**MATERIAL FOR THIS TASK:**

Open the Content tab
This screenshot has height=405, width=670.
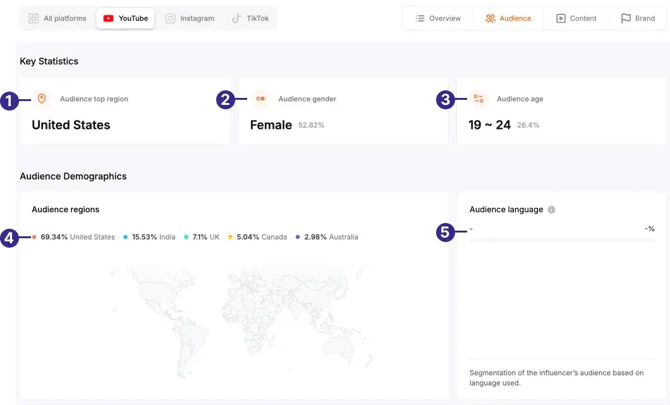click(576, 18)
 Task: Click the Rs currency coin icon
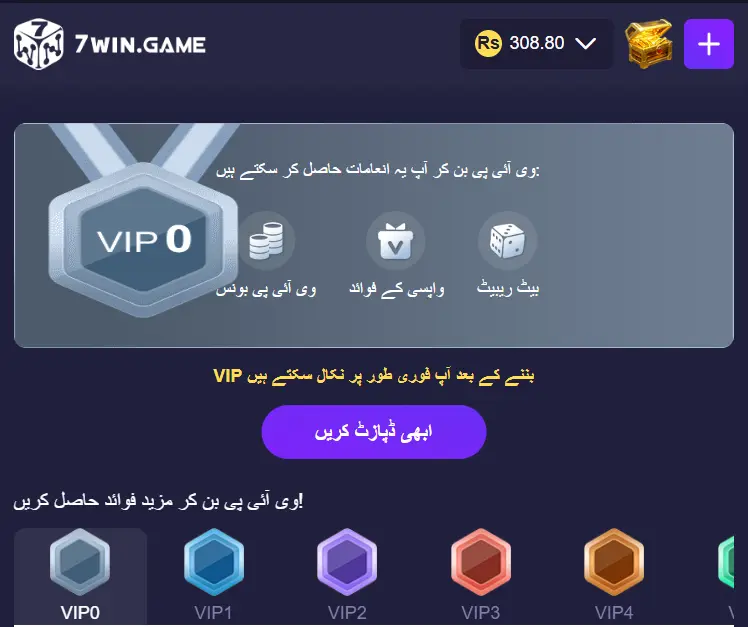[488, 43]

**EXERCISE GOAL:** Please print the entries exactly as they stand. Images are not part of the copy.

**OUTPUT OF THE EXERCISE:**
Open the Content tab
This screenshot has height=405, width=670.
click(576, 18)
 Task: Click the Rs currency coin icon
[488, 43]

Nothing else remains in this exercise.